ERAA® is currently overweight on the sector. (And if you’re interested in gaining more targeted exposure to the healthcare sector, check out our Healthcare Innovation thematic portfolio.)

Energy: A potential wild card

From the data, we also see a potential wild card in the energy sector. As we shared in part 1 of our H1 2024 outlook, a mixture of heightened geopolitical risk and tight oil supply could pose upside risk for oil – which would benefit energy companies. That said, a slowing global economy also weighs against that.

Likely due to the latter, earnings growth expectations for the energy sector are currently muted, at about -7% this year. However, historical earnings volatility is also significantly higher than other sectors (as shown earlier in Chart 1), which could mean potential for upside – as well as downside – surprises.

In addition, valuation metrics suggest that the energy sector is relatively cheap compared to its equity returns, as seen in the chart below. Its price-to-book (P/B) ratio of 2.2x, for example, is consistent with sectors that have about 40% to 50% of its return on equity (ROE). Its P/E ratio paints a similar picture. Finally, investor positioning, as illustrated by the BofA Fund Manager Survey, is very low, with a net underweight to the sector.

Our conclusion: Energy stocks appear undervalued relative to their equity returns, which could present an opportunity should heightened geopolitical risk result in an uptick in oil prices. ERAA® has a small overweight on the sector given its ability to protect against sticky inflation.

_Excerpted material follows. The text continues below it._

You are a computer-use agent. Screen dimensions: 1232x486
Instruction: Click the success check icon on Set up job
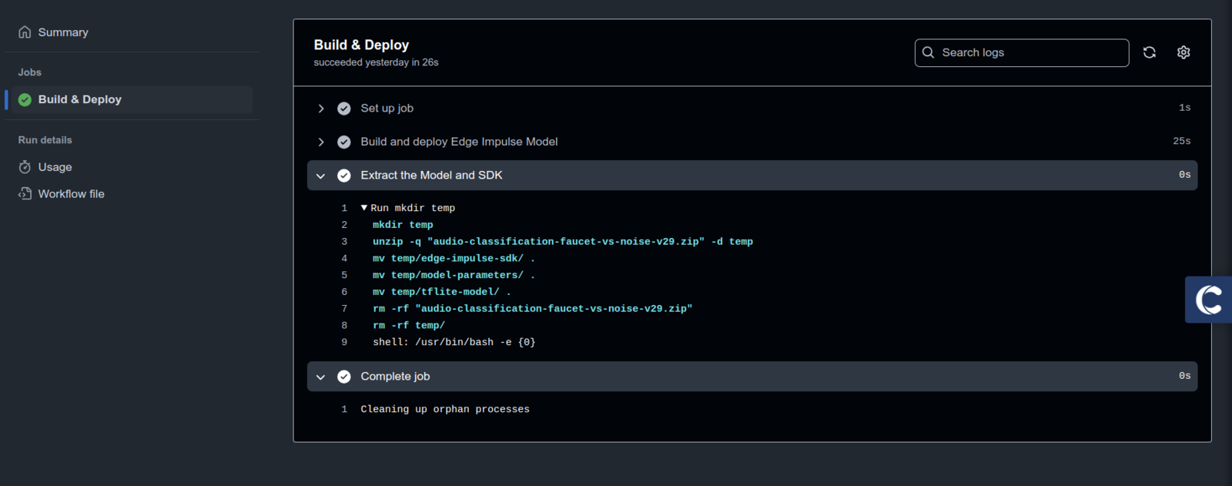[x=344, y=109]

Shifts in the economic regime can result in shifts in equity returns

Finally, looking through the lens of our investment framework, ERAA®, it’s also important to understand that sector returns can vary depending on the economic environment.

For example, as the heatmap below illustrates, the technology sector has performed strongly on both an absolute and risk-adjusted basis in the current stagflationary regime. However, other sectors can perform just as well or even better in other regimes.

Given current market and macro dynamics, our General Investing portfolios are well-positioned, as described above. And should ERAA® signal a shift in the months ahead – whether to recession or to ‘good times’ – our investment framework will adjust your portfolios’ allocations accordingly.

Finally, we should emphasise that while it’s important to understand how markets can shift in the nearer-term, the key to building wealth lies in sticking to a strategy that lasts.

By staying invested with a long-term strategy that’s appropriate to your risk appetite, you’ll be positioning yourself to take advantage of opportunities as they come. In the end, what’s most important is time in the market, not timing the market.

Glossary of Terms

Base effect:

The impact of comparing current data to a particularly low or high base number. For example, if prices were unusually low last year, comparing prices now will show significant inflation.

Risk-adjusted return:

Measuring an investment's return to account for the volatility of that return. If two assets have similar returns, but one involves less risk, that asset has a better risk-adjusted return.


Holding proportionally more (overweight) or less (underweight) of an asset in a portfolio, as compared to the wider market or a particular benchmark.